Les miracles et la vérité sont nécessaires, à cause qu’il faut convaincre l’homme entier, en corps et en âme.

30. — Juges, xiii, 23 : « Si le Seigneur nous eût voulu faire mourir, il ne nous eût pas montré toutes ces choses. » — Ézéchias. —Sennachérib. — Jérémie, xxviii ; Hananias, faux prophète, meurt le septième mois. — II Mach., iii, 24 : Le temple prêt à piller secouru miraculeusement. — II Mach., xv. — III Rois, xvii, 24 : La veuve à Élie, qui avoit ressuscité l’enfant : « Par là je connois que tes paroles sont vraies. » —III Rois, xviii : Elie avec les prophètes de Baal.

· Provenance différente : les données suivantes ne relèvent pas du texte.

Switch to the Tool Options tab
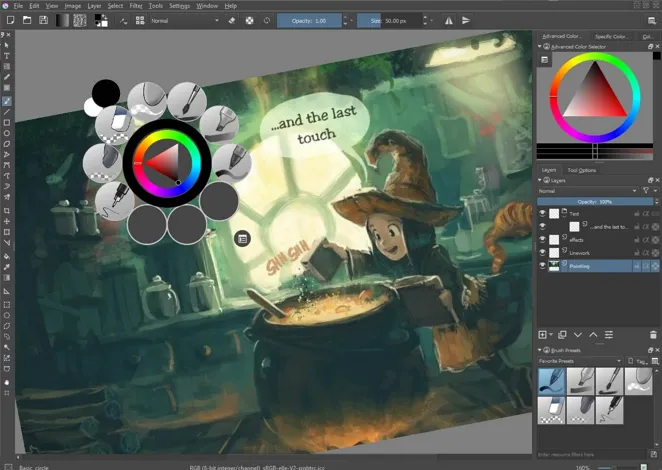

31. — Le peuple, qui croyoit en lui sur ses miracles, les pharisiens leur disoient : Ce peuple est maudit, qui ne sait pas la loi ; mais y a-t-il un prince ou un pharisien qui ait cru en lui ? car nous savons que nul prophète ne sort de Galilée. Nicodème répondit : Notre loi juge-t-elle un homme devant que de l’avoir ouï[9] ?

32. — Et ingemiscens ait : Quid generatio ista signum quærit ? Marc. viii, 12. Elle demandoit signe à mauvaise intention. Et non poterat facere ; et néanmoins il leur promet le signe de Jonas, de sa résurrection[10], le grand et l’incomparable.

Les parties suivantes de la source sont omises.